Meet Dave Payne, the Forest Service River Ranger on the Klamath River in Northern California. All the above is true, save the gills, about this well-known river rat. Dave, originally from D.C., has patrolled the pools and banks of the Klamath for over thirty years with an unmatched devotion to watershed stewardship. Anyone who has paddled this treasure or gazed down at its pristine beaches from Highway 96 would agree.
|Dave Payne at home on the Klamath River|
I met Dave two years ago when I worked in Happy Camp. We were administering recreational surveys to paddlers on the Klamath to garner usage numbers and other statistics for the recreation arm of the Forest Service. During that summer, I was able to raft and paddle the Klamath with Dave and a flotilla of friends many times as a volunteer, helping to clean up river trash and eradicate invasive species of weeds on its banks. I had never whitewater rafted prior to heading West. Being from West Virginia, this came as a surprise to some, considering we have the Cheat, New and Gauley rivers - some of the most well-known and paddled rivers back East. Dave gladly accepted my greenhorn status and welcomed me to R2 with him for my first trip, meaning only two paddlers on an entire raft - Dave as a guide in back, and myself paddling ferociously in the front. Since then I've gone down the Klamath many times, each time fulfilling a different volunteer goal. We've done everything from pulling bent bridge steel from the 1964 flood to rigging cables and pulleys to removing a driftboat and a sunken dredge from the river's gold mining days. Dave's biggest battle is eradicating an invasive weed called Scotch Broom from the Klamath watershed. Dave is so dedicated that he maintains his own Klamath Broomslayers Facebook page, keeping current and past volunteers up to date on his never-ending project. I couldn't find specific numbers as of press time, but I do know he has pulled tens of thousands of Scotch Broom seedlings, whips and queens.

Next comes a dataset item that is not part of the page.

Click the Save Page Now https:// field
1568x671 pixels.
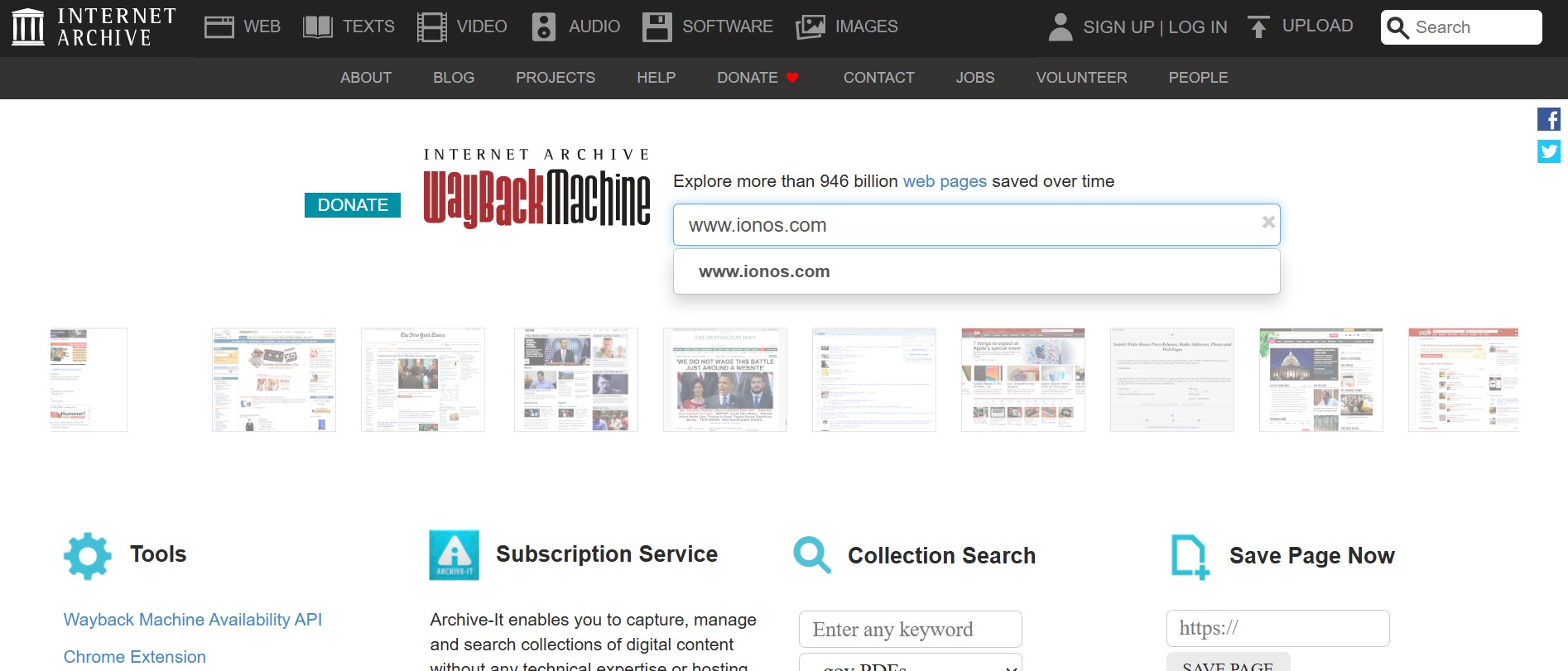pos(1277,629)
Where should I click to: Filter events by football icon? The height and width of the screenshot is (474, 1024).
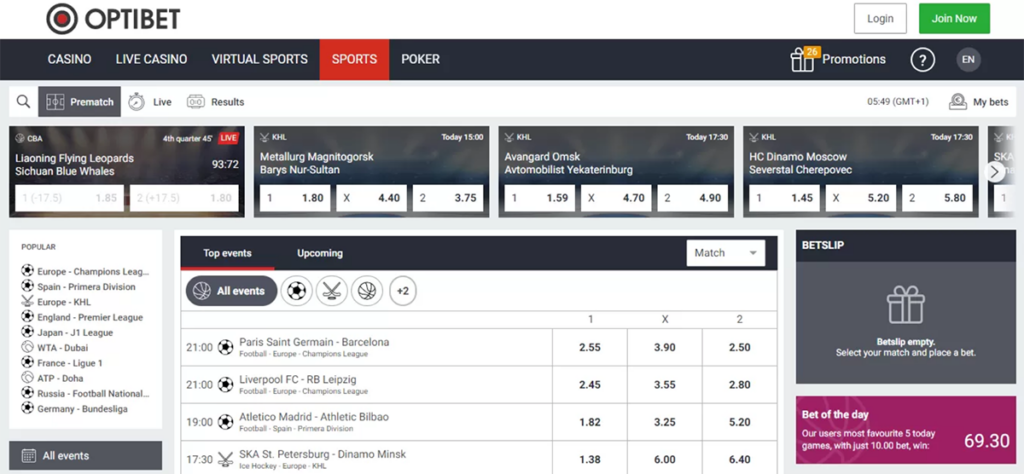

I once saw a bumper sticker that read "We all live downstream." I always thought it was interesting, but it took on a whole new meaning after learning about river conservation from Dave. From the downfalls of dams to the damage from gold mining, from fishery habitats to the importance of tributary health, Dave has a lot to teach. Fortunately, his knowledge is being passed down to dedicated and passionate young people. Every summer, Dave hires two seasonal interns from the Student Conservation Association (SCA) to learn about watershed stewardship and assist him in his endless effort to save the Klamath. And every student of his leaves with the same passion and knowledge of river systems that he instilled upon me in my brief time spent on his raft - one of my best friends from my summer in Happy Camp, Lisa Byers, had just began kayaking when she headed West to intern with Dave. In just two summers, Lisa has become a badass kayaker, has paddled the Grand Canyon (not many people do this due to a lottery permit system for the Colorado River), and works in the permit office for the wild section of the Rogue River in Oregon.
Dave is the manifestation of the Klamath; the embodiment of the river system. He is always calm and collected and goes with the flow in any situation. When his seasonal schedule ends each year, he goes on vacation to paddle other rivers. Many who paddle out West know his name, and I feel honored to know him personally. Having floated the river three summers in a row, I look forward to future trips running through Dragon's Tooth and Rattlesnake rapids with Dave. Some question if he will ever retire, pending the Forest Service doesn't force him to. When he does, the Klamath will lose its biggest proponent, and hopefully we throw him one hell of a retirement party. But in uniform or not, he will continue fighting his battles, pulling broom and keeping his beaches clean. Like the song lyrically claims, he just keeps rolling along.